• _DOCUMENT SEGMENT_
%%
Testing High Capacitance MLCC’s


Most LCR meters are incapable of testing high value MLCC’s due to their internal impedance. The impedance of all MLCC’s 1.0uF and higher is so low at 1KHz that the supplied current of the meter is essentially drained, in-turn dropping the specified voltage to basically 0 Volts so the capacitor never sees the required voltage. This can be verified by measuring the voltage across the capacitor while it’s under test with a true RMS meter. If the voltage is less than 0.4Vrms, the capacitance reading will be low every time.

Some mid-range LCR meters have an impedance matching capability ALC (Automatic Level Control) Function. This allows the meter to decrease its own impedance until it’s lower than the device under test. However, in the case of most high value MLCC’s, this alone is not enough. With these caps, an amplifier unit is necessary to increase the current through the capacitor until the voltage across it reaches the pre-set level (.5Vrms – 1Vrms). We have an Agilent 4284A machine here at Digi-Key and it has both of these capabilities.
%%
• _TASKS TO COMPLETE_
**a.** List every voltage value given in the passage on testing high-capacitance MLCCs.
**b.** According to the passage on testing high-capacitance MLCCs, what does ALC stand for?
**c.** Continue the passage on testing high-capacitance MLCCs from its last sentence.
The material placed after this text has nothing to do with what is asked here.

• _COLLECTED DATA_
%%
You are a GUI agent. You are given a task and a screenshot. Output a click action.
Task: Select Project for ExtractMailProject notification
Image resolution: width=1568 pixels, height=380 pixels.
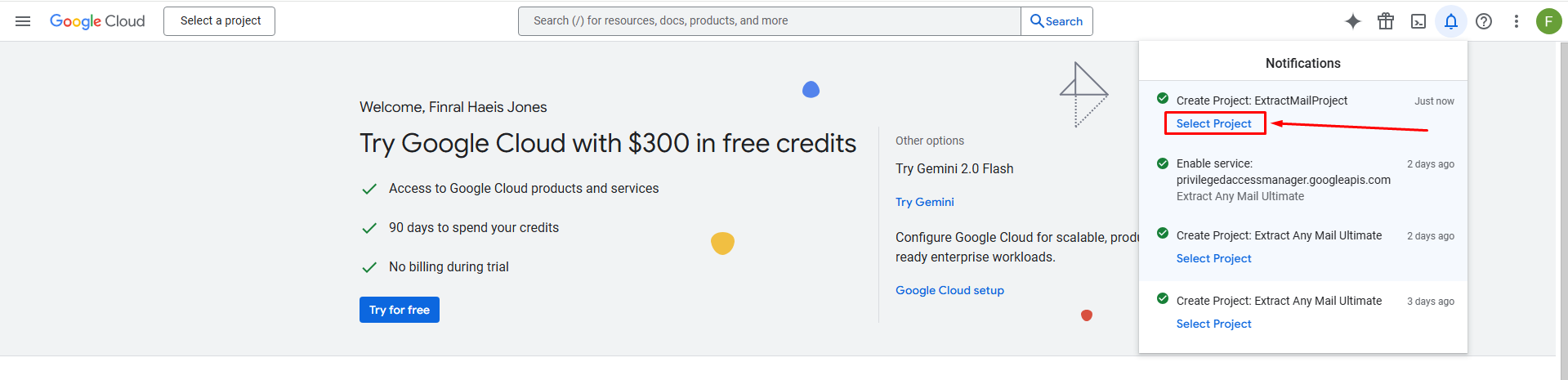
%%
• _RESPONSES TO THE EXERCISE_
**a.** 0 Volts, 0.4Vrms, .5Vrms, 1Vrms

**b.** Automatic Level Control

**c.**
There could also be an issue of aging with these caps, however you want to ensure that you are testing them correctly before trying to correct any aging issue.

Here is a excellent article from Steve Maloy that also talks about aging with the MLCCs.

We also have another great article from Mark Waldrip and Richard Tse at TDK that dives into Capacitance Measurement

An LCR meter is a meter or electronic test equipment used to measure the inductance (L), capacitance (C), and resistance (R) of an electronic components.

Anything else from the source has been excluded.